(Stored records)
━━━━━━━━━━━━━━━━━━━━━━━━━━━━━━
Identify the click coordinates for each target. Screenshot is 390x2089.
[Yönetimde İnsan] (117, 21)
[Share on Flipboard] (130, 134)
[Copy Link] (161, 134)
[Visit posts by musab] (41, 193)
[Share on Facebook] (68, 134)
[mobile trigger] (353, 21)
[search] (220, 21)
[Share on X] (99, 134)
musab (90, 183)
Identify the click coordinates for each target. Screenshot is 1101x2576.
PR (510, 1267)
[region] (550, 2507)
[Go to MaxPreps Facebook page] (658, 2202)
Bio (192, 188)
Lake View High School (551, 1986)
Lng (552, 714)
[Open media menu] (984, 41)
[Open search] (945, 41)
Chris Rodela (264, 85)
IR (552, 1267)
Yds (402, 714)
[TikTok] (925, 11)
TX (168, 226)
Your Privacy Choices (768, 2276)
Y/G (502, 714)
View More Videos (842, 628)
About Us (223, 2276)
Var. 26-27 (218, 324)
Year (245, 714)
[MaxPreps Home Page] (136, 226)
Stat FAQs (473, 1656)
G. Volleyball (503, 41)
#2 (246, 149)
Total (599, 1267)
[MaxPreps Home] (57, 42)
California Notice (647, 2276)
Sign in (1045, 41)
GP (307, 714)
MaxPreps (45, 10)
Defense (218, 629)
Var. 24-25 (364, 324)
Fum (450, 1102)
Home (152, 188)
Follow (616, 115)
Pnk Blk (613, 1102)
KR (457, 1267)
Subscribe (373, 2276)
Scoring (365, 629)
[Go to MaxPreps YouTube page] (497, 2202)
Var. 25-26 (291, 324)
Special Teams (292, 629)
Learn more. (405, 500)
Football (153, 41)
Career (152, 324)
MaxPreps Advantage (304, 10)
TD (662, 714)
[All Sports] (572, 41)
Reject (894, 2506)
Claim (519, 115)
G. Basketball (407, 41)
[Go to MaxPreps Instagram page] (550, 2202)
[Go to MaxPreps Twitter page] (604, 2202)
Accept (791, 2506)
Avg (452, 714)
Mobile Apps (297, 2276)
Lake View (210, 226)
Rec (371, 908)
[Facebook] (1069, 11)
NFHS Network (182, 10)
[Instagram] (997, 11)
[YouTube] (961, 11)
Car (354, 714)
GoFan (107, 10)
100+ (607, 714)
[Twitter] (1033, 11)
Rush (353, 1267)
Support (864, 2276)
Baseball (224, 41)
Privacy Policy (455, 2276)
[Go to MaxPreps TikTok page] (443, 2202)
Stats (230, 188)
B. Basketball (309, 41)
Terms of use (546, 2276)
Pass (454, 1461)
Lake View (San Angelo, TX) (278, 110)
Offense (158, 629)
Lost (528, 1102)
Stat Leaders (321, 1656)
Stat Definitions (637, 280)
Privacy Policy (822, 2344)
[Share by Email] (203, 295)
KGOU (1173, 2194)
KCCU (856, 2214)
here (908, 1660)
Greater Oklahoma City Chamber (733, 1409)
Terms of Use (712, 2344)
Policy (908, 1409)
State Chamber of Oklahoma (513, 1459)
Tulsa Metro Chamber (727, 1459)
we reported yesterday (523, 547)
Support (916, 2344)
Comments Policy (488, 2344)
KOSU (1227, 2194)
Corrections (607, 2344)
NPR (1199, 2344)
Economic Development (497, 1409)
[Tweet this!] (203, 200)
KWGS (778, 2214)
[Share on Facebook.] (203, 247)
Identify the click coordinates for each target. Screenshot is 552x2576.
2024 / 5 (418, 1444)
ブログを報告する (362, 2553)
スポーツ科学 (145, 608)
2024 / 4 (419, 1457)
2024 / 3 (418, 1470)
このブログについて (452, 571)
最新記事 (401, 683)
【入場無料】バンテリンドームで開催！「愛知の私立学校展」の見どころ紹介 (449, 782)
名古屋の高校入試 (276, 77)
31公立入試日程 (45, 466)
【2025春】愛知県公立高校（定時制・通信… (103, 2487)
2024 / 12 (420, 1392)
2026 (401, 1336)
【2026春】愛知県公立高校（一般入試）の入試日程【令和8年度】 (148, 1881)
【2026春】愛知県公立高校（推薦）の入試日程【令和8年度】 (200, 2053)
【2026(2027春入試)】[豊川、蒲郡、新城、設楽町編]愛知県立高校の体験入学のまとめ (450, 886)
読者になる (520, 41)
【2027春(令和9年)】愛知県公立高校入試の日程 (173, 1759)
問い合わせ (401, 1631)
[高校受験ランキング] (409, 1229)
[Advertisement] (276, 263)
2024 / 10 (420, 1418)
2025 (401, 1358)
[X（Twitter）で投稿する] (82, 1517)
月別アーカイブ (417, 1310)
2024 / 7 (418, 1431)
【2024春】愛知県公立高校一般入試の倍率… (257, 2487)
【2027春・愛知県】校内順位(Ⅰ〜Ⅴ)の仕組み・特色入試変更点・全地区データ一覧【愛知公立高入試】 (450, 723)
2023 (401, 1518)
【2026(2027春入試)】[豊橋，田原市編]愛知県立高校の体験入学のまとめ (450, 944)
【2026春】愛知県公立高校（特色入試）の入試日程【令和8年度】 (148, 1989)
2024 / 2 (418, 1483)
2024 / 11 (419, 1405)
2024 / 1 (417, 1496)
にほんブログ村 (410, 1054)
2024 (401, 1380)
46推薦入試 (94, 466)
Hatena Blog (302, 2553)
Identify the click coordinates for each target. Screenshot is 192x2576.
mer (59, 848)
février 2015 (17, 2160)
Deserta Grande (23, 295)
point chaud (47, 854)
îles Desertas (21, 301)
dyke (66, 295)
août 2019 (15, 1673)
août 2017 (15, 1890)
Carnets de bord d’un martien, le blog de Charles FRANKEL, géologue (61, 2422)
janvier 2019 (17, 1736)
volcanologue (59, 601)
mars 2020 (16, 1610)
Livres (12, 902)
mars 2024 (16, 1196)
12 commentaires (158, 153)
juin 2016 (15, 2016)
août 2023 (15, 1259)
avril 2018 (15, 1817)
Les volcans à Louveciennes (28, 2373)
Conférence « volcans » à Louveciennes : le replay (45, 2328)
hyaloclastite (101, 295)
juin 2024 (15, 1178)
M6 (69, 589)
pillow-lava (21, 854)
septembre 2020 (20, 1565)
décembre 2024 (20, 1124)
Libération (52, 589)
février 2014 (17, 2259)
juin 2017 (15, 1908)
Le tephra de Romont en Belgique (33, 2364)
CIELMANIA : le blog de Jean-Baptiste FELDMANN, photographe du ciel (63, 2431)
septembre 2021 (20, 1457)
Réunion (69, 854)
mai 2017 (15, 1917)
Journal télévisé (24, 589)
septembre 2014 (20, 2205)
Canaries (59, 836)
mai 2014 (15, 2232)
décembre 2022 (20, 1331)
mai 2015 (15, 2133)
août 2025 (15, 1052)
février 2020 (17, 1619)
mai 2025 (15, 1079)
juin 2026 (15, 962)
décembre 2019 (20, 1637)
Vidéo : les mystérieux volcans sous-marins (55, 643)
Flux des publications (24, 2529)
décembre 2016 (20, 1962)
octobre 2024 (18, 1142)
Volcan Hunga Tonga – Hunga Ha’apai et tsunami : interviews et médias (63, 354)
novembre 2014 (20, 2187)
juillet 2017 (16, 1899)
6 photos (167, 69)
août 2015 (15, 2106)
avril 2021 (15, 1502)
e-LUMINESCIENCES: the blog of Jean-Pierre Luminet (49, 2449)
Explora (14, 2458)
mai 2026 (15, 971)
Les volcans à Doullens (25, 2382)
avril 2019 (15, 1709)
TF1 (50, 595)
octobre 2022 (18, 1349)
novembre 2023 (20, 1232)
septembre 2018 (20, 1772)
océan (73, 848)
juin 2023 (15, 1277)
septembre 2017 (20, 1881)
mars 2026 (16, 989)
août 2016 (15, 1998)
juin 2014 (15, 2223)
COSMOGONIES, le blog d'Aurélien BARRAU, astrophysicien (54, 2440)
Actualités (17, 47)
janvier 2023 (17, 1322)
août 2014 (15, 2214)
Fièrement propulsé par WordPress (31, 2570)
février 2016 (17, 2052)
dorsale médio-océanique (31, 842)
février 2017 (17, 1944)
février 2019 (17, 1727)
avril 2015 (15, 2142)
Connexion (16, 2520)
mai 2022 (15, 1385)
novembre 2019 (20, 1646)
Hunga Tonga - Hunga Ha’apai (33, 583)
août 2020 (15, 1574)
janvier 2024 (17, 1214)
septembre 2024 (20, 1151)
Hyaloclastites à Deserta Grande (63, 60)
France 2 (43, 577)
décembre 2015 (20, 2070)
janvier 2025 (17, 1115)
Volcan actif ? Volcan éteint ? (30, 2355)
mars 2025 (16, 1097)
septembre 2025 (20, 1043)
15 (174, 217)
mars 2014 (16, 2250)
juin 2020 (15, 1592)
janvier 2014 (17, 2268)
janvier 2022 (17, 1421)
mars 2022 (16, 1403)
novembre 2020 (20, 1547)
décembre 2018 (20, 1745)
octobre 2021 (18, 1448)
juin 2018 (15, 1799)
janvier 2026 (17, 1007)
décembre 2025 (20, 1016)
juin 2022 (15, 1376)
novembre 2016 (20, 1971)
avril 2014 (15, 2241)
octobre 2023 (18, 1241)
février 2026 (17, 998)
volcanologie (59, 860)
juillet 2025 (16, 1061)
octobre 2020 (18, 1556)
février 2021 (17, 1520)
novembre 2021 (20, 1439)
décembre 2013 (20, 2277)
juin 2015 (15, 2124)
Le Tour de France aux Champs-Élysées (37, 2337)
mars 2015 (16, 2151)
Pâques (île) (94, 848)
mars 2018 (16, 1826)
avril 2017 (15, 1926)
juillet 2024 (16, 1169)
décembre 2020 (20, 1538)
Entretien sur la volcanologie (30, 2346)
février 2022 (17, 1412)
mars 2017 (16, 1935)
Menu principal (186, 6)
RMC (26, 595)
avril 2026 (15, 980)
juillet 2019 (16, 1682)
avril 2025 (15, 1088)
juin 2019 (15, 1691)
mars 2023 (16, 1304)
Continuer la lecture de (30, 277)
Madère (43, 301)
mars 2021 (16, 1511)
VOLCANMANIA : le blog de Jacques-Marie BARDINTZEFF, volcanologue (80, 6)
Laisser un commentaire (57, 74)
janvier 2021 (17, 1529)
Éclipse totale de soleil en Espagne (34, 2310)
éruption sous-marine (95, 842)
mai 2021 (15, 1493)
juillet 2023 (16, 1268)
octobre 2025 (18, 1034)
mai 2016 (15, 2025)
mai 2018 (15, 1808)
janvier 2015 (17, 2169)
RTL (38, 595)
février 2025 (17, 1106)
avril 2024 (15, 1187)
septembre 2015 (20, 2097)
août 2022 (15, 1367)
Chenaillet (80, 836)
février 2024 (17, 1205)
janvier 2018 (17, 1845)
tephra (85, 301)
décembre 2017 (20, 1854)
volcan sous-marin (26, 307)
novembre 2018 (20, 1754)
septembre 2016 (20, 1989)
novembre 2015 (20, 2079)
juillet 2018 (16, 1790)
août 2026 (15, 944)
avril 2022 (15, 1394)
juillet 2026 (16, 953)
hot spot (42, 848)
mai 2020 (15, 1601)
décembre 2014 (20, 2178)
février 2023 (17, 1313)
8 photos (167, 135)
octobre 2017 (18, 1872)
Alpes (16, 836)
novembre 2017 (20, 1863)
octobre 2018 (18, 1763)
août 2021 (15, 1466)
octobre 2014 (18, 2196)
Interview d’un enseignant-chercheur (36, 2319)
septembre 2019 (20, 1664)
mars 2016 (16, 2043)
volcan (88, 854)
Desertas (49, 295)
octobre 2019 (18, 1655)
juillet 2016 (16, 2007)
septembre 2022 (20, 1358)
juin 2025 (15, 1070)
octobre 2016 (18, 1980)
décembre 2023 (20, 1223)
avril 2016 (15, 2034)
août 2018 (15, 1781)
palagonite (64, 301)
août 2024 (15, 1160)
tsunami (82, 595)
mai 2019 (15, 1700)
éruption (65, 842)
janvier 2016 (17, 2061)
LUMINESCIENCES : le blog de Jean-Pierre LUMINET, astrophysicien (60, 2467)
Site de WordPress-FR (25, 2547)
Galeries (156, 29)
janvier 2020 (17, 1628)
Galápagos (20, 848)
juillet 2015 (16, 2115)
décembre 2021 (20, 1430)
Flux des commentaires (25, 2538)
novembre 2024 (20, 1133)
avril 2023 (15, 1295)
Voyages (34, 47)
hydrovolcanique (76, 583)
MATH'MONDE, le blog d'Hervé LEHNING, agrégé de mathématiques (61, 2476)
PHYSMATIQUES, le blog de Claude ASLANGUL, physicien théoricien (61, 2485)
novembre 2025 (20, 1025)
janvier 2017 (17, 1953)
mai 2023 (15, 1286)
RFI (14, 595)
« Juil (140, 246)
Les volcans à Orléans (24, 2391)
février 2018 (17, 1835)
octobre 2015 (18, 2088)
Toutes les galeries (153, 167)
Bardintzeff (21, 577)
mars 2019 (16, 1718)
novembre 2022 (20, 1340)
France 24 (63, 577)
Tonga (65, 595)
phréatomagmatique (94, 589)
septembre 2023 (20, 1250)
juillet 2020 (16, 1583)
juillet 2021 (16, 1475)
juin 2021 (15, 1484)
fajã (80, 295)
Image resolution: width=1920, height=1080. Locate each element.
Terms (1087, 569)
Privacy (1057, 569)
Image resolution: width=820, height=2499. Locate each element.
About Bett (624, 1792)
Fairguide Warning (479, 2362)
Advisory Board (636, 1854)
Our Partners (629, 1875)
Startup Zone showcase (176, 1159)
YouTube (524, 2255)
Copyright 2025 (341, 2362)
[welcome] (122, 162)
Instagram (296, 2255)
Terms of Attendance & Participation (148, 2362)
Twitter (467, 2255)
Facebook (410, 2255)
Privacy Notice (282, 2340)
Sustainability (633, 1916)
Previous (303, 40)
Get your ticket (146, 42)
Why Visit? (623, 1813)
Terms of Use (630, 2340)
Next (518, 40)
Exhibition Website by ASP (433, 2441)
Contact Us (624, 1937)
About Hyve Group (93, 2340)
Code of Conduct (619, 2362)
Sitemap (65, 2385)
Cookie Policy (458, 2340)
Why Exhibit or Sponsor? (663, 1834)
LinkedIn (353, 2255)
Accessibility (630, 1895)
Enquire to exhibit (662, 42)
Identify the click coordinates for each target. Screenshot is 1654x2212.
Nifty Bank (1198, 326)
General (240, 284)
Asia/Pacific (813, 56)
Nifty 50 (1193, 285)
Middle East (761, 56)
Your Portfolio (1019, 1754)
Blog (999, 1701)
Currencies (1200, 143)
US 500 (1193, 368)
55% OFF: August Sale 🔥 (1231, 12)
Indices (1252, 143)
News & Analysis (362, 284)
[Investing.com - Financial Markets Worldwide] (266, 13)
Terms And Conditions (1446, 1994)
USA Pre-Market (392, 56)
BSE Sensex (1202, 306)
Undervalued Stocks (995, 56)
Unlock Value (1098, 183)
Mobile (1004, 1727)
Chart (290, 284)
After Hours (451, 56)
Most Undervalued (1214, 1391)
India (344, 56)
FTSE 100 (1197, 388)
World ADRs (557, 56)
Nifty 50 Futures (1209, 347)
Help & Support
━━━━━━━━━━━━━━━━━━━━━━━━━━━━━━
**TASK DETAILS:** Your task is to count the lines of the records that contain "France". Answer with only that number.

**OUTPUT:** 3